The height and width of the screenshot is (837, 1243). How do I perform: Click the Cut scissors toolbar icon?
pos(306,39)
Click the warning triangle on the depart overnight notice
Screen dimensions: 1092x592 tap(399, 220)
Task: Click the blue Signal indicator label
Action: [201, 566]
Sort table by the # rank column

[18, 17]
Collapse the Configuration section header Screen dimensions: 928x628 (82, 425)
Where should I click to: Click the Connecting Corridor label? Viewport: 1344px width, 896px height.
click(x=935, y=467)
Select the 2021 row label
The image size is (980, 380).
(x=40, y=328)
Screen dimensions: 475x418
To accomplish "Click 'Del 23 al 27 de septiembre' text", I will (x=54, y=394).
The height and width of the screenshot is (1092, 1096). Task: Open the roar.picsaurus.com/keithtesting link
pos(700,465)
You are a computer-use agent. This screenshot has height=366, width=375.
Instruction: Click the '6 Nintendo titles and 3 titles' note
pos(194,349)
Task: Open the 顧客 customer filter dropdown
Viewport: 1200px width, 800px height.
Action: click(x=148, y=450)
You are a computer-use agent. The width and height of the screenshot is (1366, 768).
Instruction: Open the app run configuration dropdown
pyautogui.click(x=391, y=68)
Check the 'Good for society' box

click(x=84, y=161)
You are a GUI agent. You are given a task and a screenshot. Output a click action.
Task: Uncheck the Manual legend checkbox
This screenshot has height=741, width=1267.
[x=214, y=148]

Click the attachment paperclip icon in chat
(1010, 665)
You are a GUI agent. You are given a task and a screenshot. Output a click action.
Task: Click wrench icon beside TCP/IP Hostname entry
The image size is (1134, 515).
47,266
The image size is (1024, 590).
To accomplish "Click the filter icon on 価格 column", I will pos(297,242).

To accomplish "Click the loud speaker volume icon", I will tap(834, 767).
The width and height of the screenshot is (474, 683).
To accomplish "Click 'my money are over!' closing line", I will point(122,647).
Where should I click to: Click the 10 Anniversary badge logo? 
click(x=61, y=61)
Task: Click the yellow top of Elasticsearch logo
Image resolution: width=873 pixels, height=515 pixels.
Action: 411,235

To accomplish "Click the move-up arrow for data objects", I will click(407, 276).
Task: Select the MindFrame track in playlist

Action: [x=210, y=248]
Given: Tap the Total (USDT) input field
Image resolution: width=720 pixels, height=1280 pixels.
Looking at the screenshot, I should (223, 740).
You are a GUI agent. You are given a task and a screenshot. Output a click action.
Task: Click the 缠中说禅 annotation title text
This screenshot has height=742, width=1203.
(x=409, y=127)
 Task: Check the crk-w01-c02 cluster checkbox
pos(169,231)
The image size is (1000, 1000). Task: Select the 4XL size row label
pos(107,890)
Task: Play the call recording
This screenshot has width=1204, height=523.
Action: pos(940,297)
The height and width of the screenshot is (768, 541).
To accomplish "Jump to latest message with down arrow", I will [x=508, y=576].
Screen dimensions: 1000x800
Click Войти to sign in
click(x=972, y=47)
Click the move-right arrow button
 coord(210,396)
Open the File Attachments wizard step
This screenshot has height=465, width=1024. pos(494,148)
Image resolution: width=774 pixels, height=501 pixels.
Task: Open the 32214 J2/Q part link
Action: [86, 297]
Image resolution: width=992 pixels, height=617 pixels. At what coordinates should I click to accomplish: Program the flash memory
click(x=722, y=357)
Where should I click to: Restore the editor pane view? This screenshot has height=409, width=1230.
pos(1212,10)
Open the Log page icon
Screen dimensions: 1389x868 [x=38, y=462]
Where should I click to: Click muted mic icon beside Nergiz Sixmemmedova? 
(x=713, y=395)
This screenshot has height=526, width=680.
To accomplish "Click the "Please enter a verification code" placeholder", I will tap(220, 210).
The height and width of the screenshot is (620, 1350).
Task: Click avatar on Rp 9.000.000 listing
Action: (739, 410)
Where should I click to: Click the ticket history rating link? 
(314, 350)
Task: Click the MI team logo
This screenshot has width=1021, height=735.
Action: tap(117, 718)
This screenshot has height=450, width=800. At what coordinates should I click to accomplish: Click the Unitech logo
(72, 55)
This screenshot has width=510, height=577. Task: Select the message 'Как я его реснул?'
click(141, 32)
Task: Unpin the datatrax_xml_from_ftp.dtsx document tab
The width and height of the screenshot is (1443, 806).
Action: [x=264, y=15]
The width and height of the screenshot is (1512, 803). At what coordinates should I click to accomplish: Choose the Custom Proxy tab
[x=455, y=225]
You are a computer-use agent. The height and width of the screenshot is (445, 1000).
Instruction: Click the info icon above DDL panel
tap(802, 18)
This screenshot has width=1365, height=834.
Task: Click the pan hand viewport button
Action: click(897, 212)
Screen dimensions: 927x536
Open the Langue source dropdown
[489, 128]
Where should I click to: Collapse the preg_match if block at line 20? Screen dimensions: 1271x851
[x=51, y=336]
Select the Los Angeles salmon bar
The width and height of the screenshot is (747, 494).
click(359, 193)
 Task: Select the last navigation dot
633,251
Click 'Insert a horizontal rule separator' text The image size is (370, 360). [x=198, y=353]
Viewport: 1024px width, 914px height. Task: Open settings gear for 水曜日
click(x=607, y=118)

◆ ◆ ◆

▶ Exercise requirements
Begin with the line that holds "Where should I click to: Collapse" and write out each line from there to the end of the material, exactly as it stands. Include nothing else.

▶ Your solution
Where should I click to: Collapse the preg_match if block at line 20? Screen dimensions: 1271x851
[x=51, y=336]
Select the Los Angeles salmon bar
The width and height of the screenshot is (747, 494).
click(359, 193)
 Task: Select the last navigation dot
633,251
Click 'Insert a horizontal rule separator' text The image size is (370, 360). [x=198, y=353]
Viewport: 1024px width, 914px height. Task: Open settings gear for 水曜日
click(x=607, y=118)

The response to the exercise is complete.